The Role of Saliva Cortisol Measurement in Health and Disease

Discussion and Concluding Remarks Based on the Scancort Group Review

Author(s): Ulf Lundberg, Peter Garvin and Margareta Kristenson

Pp: 186-204 (19)

DOI: 10.2174/978160805342111201010186


The aim of this book was to evaluate the usefulness of salivary cortisol as a biomarker in various settings. Our hypothesis was that observed diversities in results can be a function of different kinds of assessments. In this chapter, we try to respond to this aim by giving a summary of the results from different cortisol measures in relation to the health-related variables and conditions investigated in this review. The overarching pattern shows a predominance of non-significant findings but also a couple of rather consistent trends emerged when comparing the results from different chapters. The most apparent is that single measures of absolute concentrations of salivary cortisol, for most health-related variables, seldom give significant findings; deviation measures, in terms of diurnal deviations and/or laboratory stress tests seem to be more strongly and consistently associated with a number of factors, such as Socioeconomic Status (SES), psychological characteristics, biological variables in terms of overweight and abdominal fat accumulation, and mental and somatic disease.
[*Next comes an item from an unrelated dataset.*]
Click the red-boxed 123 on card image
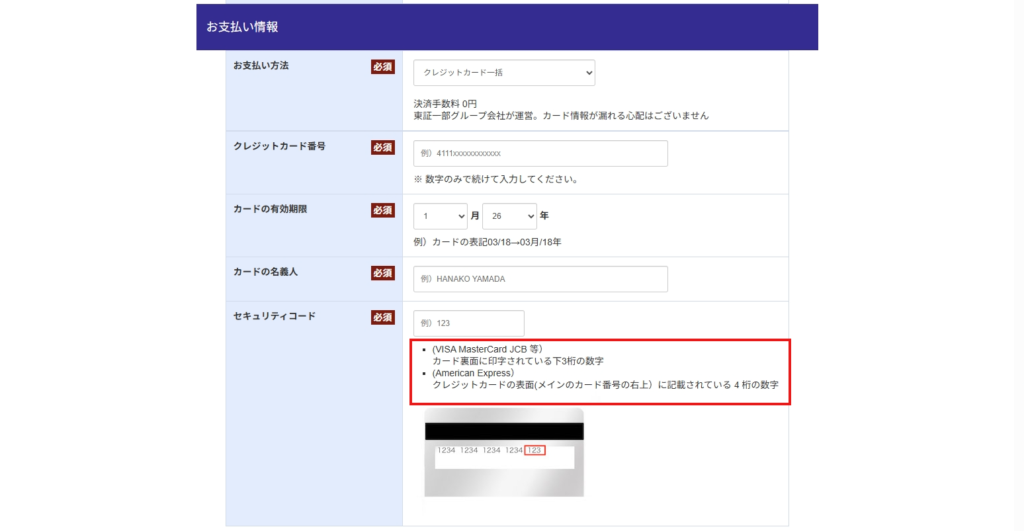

Across disorders, the pattern related to ill-health/stress is generally characterized by a flatter diurnal cortisol curve, which in most cases is due to attenuated morning and/or increased evening levels, or a reduced response to a laboratory stress test. For some specific questions, single mean values seem to provide valuable information, but in all cases a careful design in terms of power and standardization is important. Thus, salivary cortisol can be a useful biomarker in many settings, if caution is taken in the choice of methods used.

Keywords: Salivary cortisol, adult, conclusions, nonsignificant findings, deviation measures, diurnal curve, laboratory test, dexamethasone, biomarker, disease.